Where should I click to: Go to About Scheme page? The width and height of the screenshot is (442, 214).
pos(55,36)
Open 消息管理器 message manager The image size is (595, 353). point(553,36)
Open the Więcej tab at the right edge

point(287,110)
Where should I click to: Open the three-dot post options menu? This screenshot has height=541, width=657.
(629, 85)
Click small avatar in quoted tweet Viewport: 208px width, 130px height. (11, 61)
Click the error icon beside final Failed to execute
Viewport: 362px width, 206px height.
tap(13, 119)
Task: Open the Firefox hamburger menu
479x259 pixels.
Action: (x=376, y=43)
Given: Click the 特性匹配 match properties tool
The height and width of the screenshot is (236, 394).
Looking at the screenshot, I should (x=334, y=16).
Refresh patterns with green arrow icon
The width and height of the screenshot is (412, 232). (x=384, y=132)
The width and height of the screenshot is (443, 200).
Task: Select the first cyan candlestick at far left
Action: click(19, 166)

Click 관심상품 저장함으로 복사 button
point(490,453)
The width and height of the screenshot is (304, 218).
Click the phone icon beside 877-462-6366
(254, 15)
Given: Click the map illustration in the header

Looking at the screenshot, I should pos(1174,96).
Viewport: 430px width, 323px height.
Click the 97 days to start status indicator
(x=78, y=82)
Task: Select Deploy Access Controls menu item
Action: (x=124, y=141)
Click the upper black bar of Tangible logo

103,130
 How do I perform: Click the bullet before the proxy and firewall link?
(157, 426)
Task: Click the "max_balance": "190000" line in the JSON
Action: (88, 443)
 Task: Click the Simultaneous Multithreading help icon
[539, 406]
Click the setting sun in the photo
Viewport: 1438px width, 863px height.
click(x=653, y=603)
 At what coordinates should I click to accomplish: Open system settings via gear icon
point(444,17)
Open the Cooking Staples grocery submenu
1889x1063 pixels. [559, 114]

▸ Work order
Write out word for word every line from the one containing "Task: Open the Firefox hamburger menu" through the last line of the data, and no other line.

▸ Answer
Task: Open the Firefox hamburger menu
479x259 pixels.
Action: (x=376, y=43)
Given: Click the 特性匹配 match properties tool
The height and width of the screenshot is (236, 394).
Looking at the screenshot, I should (x=334, y=16).
Refresh patterns with green arrow icon
The width and height of the screenshot is (412, 232). (x=384, y=132)
The width and height of the screenshot is (443, 200).
Task: Select the first cyan candlestick at far left
Action: click(19, 166)

Click 관심상품 저장함으로 복사 button
point(490,453)
The width and height of the screenshot is (304, 218).
Click the phone icon beside 877-462-6366
(254, 15)
Given: Click the map illustration in the header

Looking at the screenshot, I should pos(1174,96).
Viewport: 430px width, 323px height.
Click the 97 days to start status indicator
(x=78, y=82)
Task: Select Deploy Access Controls menu item
Action: (x=124, y=141)
Click the upper black bar of Tangible logo

103,130
 How do I perform: Click the bullet before the proxy and firewall link?
(157, 426)
Task: Click the "max_balance": "190000" line in the JSON
Action: (88, 443)
 Task: Click the Simultaneous Multithreading help icon
[539, 406]
Click the setting sun in the photo
Viewport: 1438px width, 863px height.
click(x=653, y=603)
 At what coordinates should I click to accomplish: Open system settings via gear icon
point(444,17)
Open the Cooking Staples grocery submenu
1889x1063 pixels. [559, 114]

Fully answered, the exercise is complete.